The merchandise consists of what is known as “steel wool.” The collector classified it for duty, under paragraph 193 of the act of 1897 (Act July 24, 1897, c. 11, § 1, Schedule C, 30 Stat. 167 [ U. S. Comp. St. 1901, p. 1645]), as a “nonenumerated article manufactured of steel.” The Board reversed the classification of the collector and assessed it under paragraph 135 of said act, 30 Stat. 161 [U. S. Comp. St. 1901, p. 1638], providing for “steel in all forms and shapes, not specially provided for.” The importers claimed that it should have been assessed under paragraph 137, 30 Stat. 161 [U. S. Comp. St. 1901, p. 1639], as an article “manufactured from round steel wire, not specially provided for.”

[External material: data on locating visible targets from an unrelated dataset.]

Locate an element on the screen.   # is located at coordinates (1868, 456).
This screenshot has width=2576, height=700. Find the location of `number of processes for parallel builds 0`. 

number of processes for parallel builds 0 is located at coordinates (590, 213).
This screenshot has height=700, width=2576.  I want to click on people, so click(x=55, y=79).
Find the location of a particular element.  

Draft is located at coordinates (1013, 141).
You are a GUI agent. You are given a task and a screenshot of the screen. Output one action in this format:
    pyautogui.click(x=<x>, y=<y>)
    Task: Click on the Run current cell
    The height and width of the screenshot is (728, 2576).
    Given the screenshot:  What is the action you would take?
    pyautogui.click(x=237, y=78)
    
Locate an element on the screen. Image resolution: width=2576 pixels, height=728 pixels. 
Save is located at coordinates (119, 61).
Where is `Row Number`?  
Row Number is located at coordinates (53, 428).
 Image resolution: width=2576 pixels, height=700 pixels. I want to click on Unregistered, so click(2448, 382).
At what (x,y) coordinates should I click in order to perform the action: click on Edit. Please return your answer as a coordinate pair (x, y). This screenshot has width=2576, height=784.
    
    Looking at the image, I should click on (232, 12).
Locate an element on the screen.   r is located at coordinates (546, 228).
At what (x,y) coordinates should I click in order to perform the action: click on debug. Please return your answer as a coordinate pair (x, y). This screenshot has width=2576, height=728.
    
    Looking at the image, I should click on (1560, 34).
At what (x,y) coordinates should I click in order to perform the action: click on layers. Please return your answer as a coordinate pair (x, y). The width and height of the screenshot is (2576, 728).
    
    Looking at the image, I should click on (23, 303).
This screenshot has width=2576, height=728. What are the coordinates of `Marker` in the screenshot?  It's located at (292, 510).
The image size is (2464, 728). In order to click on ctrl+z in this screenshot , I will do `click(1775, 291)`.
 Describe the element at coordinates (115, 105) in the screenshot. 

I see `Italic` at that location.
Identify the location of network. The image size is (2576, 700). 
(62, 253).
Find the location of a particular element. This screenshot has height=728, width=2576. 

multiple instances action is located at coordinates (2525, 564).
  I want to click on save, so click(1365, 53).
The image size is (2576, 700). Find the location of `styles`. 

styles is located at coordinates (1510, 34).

Paragraph 137 fixes various rates of duty for round iron and steel wire of various sizes, respectively, “provided that articles manufactured from * * * steel wire * * * shall pay the rate of duty imposed upon the wire used in the manufacture of such articles,” and. certain additional duties. This article is not round steel wire. It is only manufactured from steel wire in the sense that wires are cut up in order to make this product; such cutting process resulting in the destruction of the wire. It would be impracticable for the customs authorities to determine by inspection or analysis the gauge of the wire from which the steel wool was manufactured. It would seem that said proviso was not intended to apply to articles of this character, and the protest of the importers is, therefore, overruled.
The government bases its contention on the ground that paragraph 193 is more specific than paragraph 135. I think this question has already been disposed of, however, in United States v. Binney, 82 Fed. 992, 27 C. C. A. 347, and in Boker v. United States, 97 Fed. 205, 38 C. C. A. 114.
Under these circumstances, the decision of the Board of General Appraisers should be affirmed.